Restoring the Balance of Federalism

In the recession's wake, states and localities face new realities.
July 2010
Peter Harkness
By Peter Harkness  |  Founder, Publisher Emeritus

At the National Association of State Chief Information Officers 2010 Midyear Conference in Baltimore--which included private-sector vendors who provide the software and systems that allow CIOs to run their governments--I asked the audience of almost 400 people to respond to a deliberately provocative statement: "A fiscal crisis may be a terrible opportunity to waste, but pretty much that's what we're doing."

To my surprise, 62 percent of the audience, who voted using electronic gadgets, agreed with that proposition, and 32 percent--less than one-third--disagreed. I thought the results would be closer.

If you believe, as I do, that the Great Recession will have lasting effects on how governments from Washington to the smallest towns and counties must govern in the future, then we need to face some realities.
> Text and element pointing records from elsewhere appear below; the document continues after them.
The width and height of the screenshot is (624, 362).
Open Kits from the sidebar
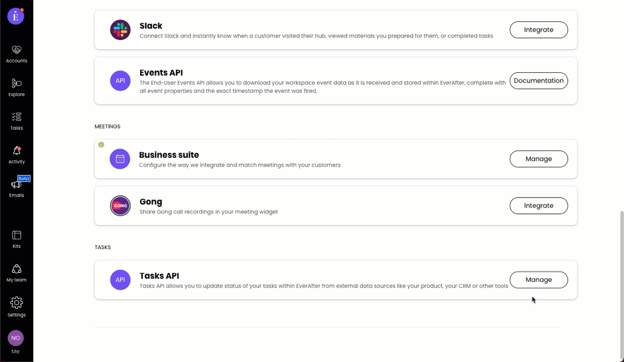(x=16, y=235)
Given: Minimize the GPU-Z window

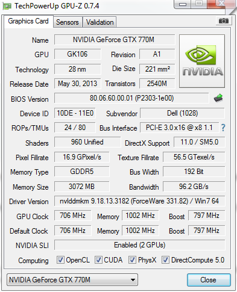Looking at the screenshot, I should (x=182, y=4).
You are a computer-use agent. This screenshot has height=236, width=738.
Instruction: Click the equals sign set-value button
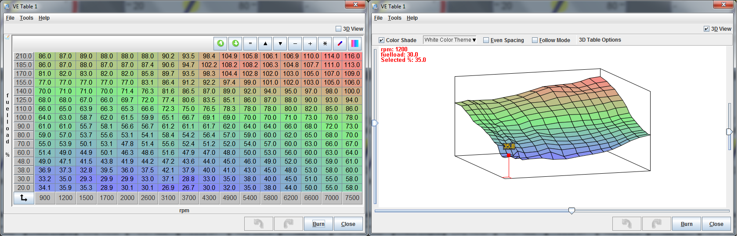(250, 43)
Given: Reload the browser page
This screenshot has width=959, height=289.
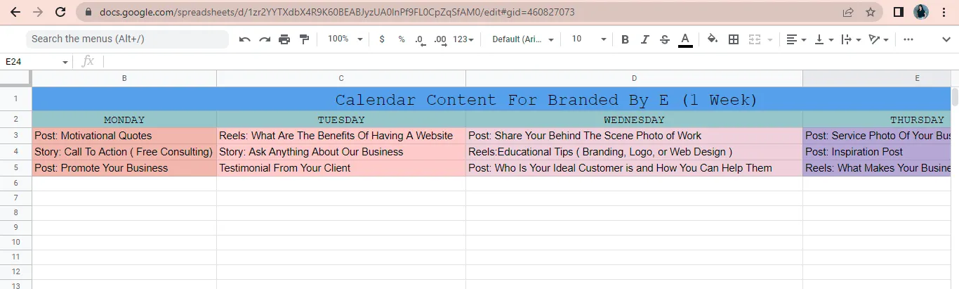Looking at the screenshot, I should tap(60, 12).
A couple of months ago, former President Bill Clinton made some telling points at a conference on the nation's debt crisis. The gist of it was: We've got serious delivery system problems. In health care, we have no better outcomes even though we're spending more than other advanced countries. In 2009--a horrible economic year--we spent 17 percent of our gross national product on health care while health industry profits were up 56 percent. Our education system is deeply flawed, again with more money being spent to produce mediocre results. We can't depend on discretionary spending because the future never has the imperative compared to the present. America must get back in the business of our future. We can't do it if health care continues mortgaging the future, or when foreign investors are covering almost half our debt. We won't succeed unless we do more to create jobs and reform health care and other service delivery systems.

In other words, we need to start seeing more bangs for our bucks.
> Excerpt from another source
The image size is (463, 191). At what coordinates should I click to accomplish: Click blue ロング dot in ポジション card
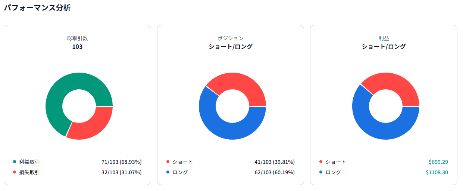coord(168,172)
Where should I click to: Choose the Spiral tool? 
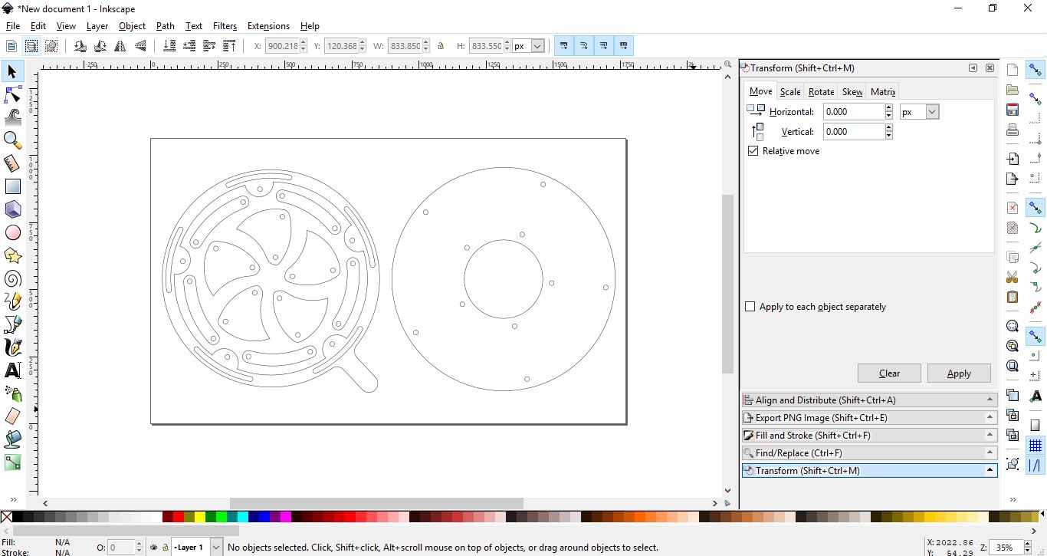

It's hard to imagine making much progress in improving those delivery systems with our existing intergovernmental structure, fragmented and siloed as it is. With the federal government now paying an increasing share of the tab for state and local programs (30 percent and rising), the Obama administration is gently demanding a greater say in who receives federal funding (probably regions instead of states) and how it's spent. The goal is a greater degree of uniformity, with policy formed, top to bottom, around more uniform national goals.

"This is an administration that doesn't take the states and locals as it finds them. It has an agenda," Paul Posner, a federalism expert and director of the Public Administration Program at George Mason University, recently told the National Journal. "I can see this administration pursuing additional ways to put money down in the state and local sector but tying it to strong national goals. It's going to have to be a twofer."

In other words, Washington, D.C., likely will be less willing to pay for state and local initiatives that earn governors and mayors gold stars unless they address broad federal objectives. And the old adage that "he who pays the piper calls the tune" is operative--at least during this administration. In at least half the states, this may be a bitter pill to swallow. Already, more than 30 states are pursuing various efforts to block key elements of the newly passed health-care reform law; 20 of them have filed suit in federal court challenging its constitutionality.

The best way to restore more balance between Washington and the states and localities would be to return to some fiscal balance. But even if we do things right and truly take advantage of the opportunity the crisis presents, it will be a long slog. Some taxes have been increased and more likely will be, particularly on alcohol, cigarettes, sugary soda pop and candy. Tolls are being raised or instituted. In half the states, gambling is being allowed or expanded. And spending is being reduced, particularly in areas like prisons, parks and pension plans, which was once considered taboo.

Finally many state and local leaders are looking for opportunities to be seized in how government is administered. Local leaders in particular are trying to determine how to change governance, not government--how to work more collaboratively across boundaries with nonprofits and the business community to meet common goals, rooted in the proposition that government cannot do it all.

Perhaps one recent event best exemplifies what's going on. In late April, New York City Mayor Michael Bloomberg appointed Stephen Goldsmith as the city's deputy mayor of operations. Goldsmith is best known as Indianapolis' fiscally conservative former mayor who was willing to think the unthinkable in running his city, requiring public agencies to compete against private firms for contracts to do city work. Often the unions won and lowered costs by thinning management ranks. The efficiencies were significant.

In New York City, where unions are unlikely to be so compliant, the competition strategy probably will be much tougher. And the truth is that privatization efforts in general have, at best, a spotty record across the country.

But Bloomberg, facing close to a $5 billion budget shortfall next year, is short of options. There is no alternative to reducing costs; it will depend only on how it is accomplished. You can call what Bloomberg is doing grasping at straws or grabbing an opportunity. Only time will tell.